L’économie mauricienne pourrait croître à un taux de 3,9 % en 2015, indique le groupe de la Banque mondiale dans son dernier rapport sur les Perspectives économiques mondiales publié cette semaine. Ce rapport souligne que la croissance en Afrique subsaharienne va tourner autour de 4,6 % cette année après les 4,5 % enregistrés en 2014 alors que l’économie mondiale devrait enregistrer un taux plus élevé que celui de l’année écoulé, soit environ 3 % contre 2,6 %.
Tout comme le Fonds monétaire international dans son rapport intitulé World Economic Outlook rendu public en octobre 2014, la Banque mondiale (BM) anticipe une croissance de 3,9 % de l’économie mauricienne cette année après les 3,4 % (estimation) de 2014. La BM s’attend à ce que pour les deux années subséquentes, la croissance économique de Maurice soit de l’ordre de 3,7 %. Le premier rapport 2015 de la BM sur les Perspectives économiques mondiales fait également état des prévisions concernant l’évolution des comptes courants de la balance des paiements. La BM estime que le déficit devrait continuer de baisser, passant de 10,8 % du Produit intérieur brut en 2014 à 10 % en 2015, 9,4 % en 2016 et 8,7 % en 2017.
Le rapport fait ressortir que la croissance en Afrique subsaharienne n’a connu qu’une légère augmentation en 2014 pour atteindre 4,5 %, reflétant ainsi le ralentissement de plusieurs grandes économies de la région, dont l’Afrique du Sud. La croissance dans cette région, ajoute la BM, « devrait stagner autour de 4,6 % en 2015 en raison notamment des faibles prix des produits de base, avant de se hisser à 5,1 % en 2017, grâce à des investissements dans l’infrastructure, à l’augmentation de la production agricole et à l’essor du secteur des services ». Les perspectives, ajoute l’institution financière de développement, « sont soumises à d’importants risques à la baisse découlant de la nouvelle épidémie d’Ébola, de violentes insurrections, de la baisse des prix des produits de base et de la volatilité des marchés financiers mondiaux ».
Un relevé des performances attendues cette année du groupe de pays faisant partie de la région d’Afrique subsaharienne montre que les dix meilleurs résultats en termes de taux de croissance seraient réalisés par les pays suivants : Côte d’Ivoire (8,5 %), Mozambique (8 %), République Démocratique du Congo (7,8 %), Éthiopie (6,9 %), Rwanda (6,5 %), Kenya (6 %), Niger (6 %), Burkina Faso (5,5 %), Gabon (5,5 %) et Nigeria (5,5 %).

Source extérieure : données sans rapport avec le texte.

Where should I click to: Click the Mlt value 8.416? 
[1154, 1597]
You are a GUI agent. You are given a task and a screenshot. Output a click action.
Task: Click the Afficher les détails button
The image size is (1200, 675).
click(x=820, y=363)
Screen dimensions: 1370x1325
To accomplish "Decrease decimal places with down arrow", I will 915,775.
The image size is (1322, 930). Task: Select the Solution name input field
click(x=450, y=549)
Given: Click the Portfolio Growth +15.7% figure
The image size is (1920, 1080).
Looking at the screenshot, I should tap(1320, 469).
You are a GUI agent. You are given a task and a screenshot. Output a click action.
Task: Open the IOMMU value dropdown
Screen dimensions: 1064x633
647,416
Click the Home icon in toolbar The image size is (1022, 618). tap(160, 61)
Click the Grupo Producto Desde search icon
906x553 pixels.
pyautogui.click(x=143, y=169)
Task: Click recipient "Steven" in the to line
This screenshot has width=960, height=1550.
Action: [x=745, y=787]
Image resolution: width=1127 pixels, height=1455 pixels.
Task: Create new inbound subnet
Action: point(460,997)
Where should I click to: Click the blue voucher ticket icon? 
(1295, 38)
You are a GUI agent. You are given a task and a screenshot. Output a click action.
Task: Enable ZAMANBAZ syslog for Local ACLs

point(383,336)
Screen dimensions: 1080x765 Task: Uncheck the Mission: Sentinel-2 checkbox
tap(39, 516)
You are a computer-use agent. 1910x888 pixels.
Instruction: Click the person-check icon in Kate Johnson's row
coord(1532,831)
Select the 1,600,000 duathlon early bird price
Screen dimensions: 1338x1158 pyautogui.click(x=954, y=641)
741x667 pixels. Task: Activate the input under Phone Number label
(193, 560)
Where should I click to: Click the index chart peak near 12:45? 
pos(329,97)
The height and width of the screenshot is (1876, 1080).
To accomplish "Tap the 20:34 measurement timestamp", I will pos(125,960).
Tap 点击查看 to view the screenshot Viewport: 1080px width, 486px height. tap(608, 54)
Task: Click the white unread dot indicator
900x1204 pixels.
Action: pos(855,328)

Pour ce qui est de l’économie mondiale, la publication semestrielle de la BM prévoit qu’elle va croître de 3 % cette année par rapport à 2,6 % en 2014. La performance pourrait grimper à 3,3 % en 2016 avant de se replier légèrement à 3,2 % en 2017. La croissance des pays en développement, qui s’est chiffrée à 4,4 % en 2014, devrait se poursuivre pour atteindre 4,8 % en 2015, puis 5,3 et 5,4 % en 2016 et 2017 respectivement.
« Dans cet environnement économique incertain, les pays en développement doivent judicieusement déployer leurs ressources pour soutenir les programmes d’action sociale, en ciblant particulièrement les pauvres et en menant des réformes structurelles investissant dans les ressources humaines », a déclaré Jim Yong Kim, président du Groupe de la Banque mondiale, à la sortie du rapport. Ce dernier a fait comprendre, par ailleurs, qu’il est également essentiel que les pays lèvent tous les obstacles inutiles à l’investissement du secteur privé, rappelant que « ce dernier est de loin la première source d’emplois et peut à ce titre aider des millions de personnes à sortir de la pauvreté ».
À la BM, on soutient que la fragile reprise mondiale s’inscrit dans un contexte de tendances de plus en plus divergentes, qui auront d’importants impacts sur la croissance mondiale. On fait remarquer que l’activité aux États-Unis et au Royaume-Uni s’accélère grâce à l’amélioration des marchés de l’emploi et à des politiques monétaires extrêmement accommodantes. Mais, ajoutent les spécialistes, « la reprise a piétiné dans la zone euro et au Japon, où la crise financière se fait toujours sentir ». S’agissant de la Chine, on a noté un ralentissement maîtrisé, avec une croissance en perte de vitesse bien que robuste de 7,1 % cette année contre 7,4 % en 2014 et de 7 % en 2016. Il est estimé, par ailleurs, que la chute du prix du pétrole fera des gagnants et des perdants.